Pemanfaatan teknologi yang masif tentu harus dibarengi dengan keamanan siber (cybersecurity) yang mumpuni sekaligus menjadi kunci fundamental agar bisnis dapat berjalan secara efektif dan efisien.
Lalu, kegiatan belajar-mengajar bisa berlansung tanpa mengurangi kualitas pendidikan bagi siswa hingga kegiatan lainnya juga bisa berjalan sebagaimana mestinya tanpa mengurangi produktivitas.
Dunia pendidikan menjadi salah satu perhatian semua pihak. Selama masa pandemi COVID-19 kegiatan belajar-mengajar harus dilakukan dari jarak jauh atau dari rumah masing-masing. Hal ini tentunya memaksa dunia pendidikan untuk memulai atau melanjutkan kegiatannya menuju transformasi digital.
Direktur Utama Telkomtelstra, Erik Meijer, mengatakan bahwa dunia pendidikan mengalami perubahan selama pandemi COVID-19 yang sudah berlangsung 18 bulan. Proses transformasi digital tidak bisa dihindari.
Kegiatan belajar-mengajar yang sebelumnya dilakukan secara tatap muka, kini harus dijalankan secara virtual melalui platform seperti Microsoft Teams, Zoom, GoogleClass, dan sebagainya.
“Oleh karena itu, keamanan siber pemakaian platform tersebut dan implementasi pemakaian cloud yang aman dan mumpuni jadi kebutuhan yang tidak bisa dihindari,” kata dia, Selasa, 31 Agustus 2021.
Menurut Erik, keamanan siber menjadi tanggung jawab semua pihak, baik pemerintah, provider, hingga pengguna. Ada dua jenis serangan yang sering terjadi, yakni Phising Attack dan Trojan Attack.
Kedua serangan ini menyebabkan informasi berharga organisasi bisa terekspos secara ‘telanjang’ sehingga bisa diakses oleh siapa pun secara bebas atau data hilang/rusak atau tidak bisa digunakan lagi oleh organisasi. Hal ini dapat mengakibatkan organisasi merugi atau bahkan bangkrut.

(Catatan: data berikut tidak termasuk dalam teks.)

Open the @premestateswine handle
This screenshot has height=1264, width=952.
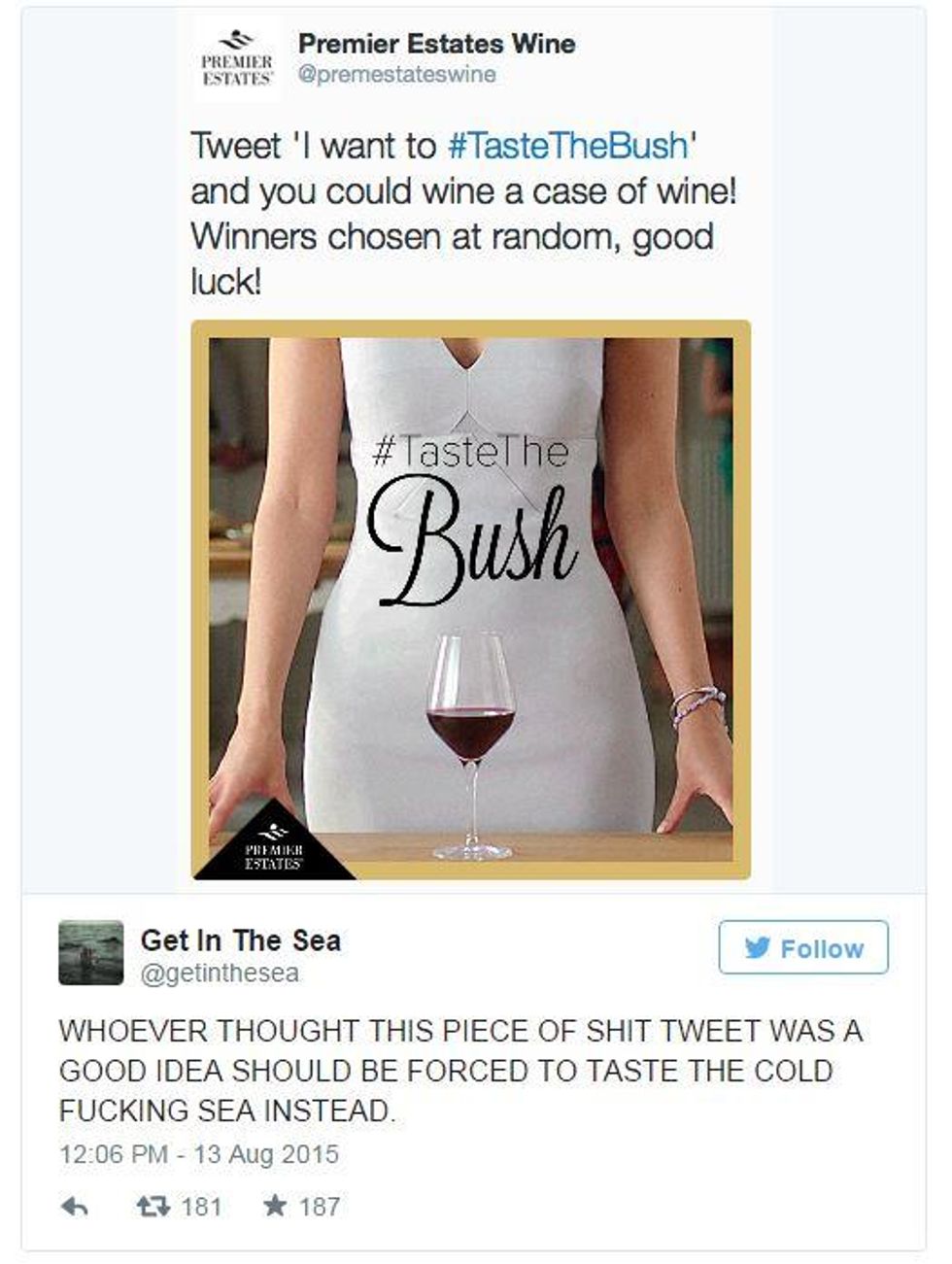coord(397,75)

“Prinsip hati-hati dan waspada harus menjadi doktrin masing-masing individu di era digital saat ini,” ujarnya. Salah satunya memaksimalkan fitur-fitur security seperti menggunakan Multi-Factor Authentication (MFA), selalu melakukan back up data serta meng-enkripsi semua data penting dan jalur komunikasi.